__WORK REQUEST__: Count, in the data that follows, every line with the string "computer", and give that count as the whole reply.

__PROVIDED DATA__:
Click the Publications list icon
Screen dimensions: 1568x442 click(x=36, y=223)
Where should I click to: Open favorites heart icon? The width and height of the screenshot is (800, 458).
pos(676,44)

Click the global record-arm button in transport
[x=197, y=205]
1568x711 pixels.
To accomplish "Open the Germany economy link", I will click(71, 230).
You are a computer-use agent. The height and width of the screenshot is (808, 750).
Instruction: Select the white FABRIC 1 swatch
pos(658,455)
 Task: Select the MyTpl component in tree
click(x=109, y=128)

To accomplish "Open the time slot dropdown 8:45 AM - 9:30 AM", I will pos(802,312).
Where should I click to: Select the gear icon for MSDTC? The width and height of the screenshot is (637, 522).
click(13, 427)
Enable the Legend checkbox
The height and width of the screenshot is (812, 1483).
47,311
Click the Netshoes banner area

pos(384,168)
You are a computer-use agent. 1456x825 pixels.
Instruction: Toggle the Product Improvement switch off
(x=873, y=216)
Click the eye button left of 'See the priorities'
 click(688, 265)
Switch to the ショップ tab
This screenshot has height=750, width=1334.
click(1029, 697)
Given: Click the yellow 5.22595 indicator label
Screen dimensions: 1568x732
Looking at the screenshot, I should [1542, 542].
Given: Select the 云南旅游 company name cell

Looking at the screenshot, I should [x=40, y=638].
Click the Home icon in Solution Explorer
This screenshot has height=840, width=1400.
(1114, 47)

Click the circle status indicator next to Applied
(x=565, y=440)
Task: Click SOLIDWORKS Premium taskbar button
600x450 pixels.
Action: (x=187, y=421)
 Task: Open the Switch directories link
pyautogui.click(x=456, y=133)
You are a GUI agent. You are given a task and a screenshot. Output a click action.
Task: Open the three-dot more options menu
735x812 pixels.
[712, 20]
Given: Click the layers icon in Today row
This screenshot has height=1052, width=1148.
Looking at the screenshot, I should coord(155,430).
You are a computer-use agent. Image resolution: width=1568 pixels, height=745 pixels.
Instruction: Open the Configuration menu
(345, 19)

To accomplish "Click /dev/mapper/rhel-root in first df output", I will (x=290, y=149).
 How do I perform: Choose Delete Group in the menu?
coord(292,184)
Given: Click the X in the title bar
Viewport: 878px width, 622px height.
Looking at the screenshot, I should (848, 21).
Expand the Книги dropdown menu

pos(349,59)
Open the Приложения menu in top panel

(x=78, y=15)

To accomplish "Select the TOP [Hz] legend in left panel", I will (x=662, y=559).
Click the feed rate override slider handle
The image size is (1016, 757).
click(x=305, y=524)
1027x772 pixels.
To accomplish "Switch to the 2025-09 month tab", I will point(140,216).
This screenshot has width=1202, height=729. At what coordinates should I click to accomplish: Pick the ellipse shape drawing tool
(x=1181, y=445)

__RESULT__: 3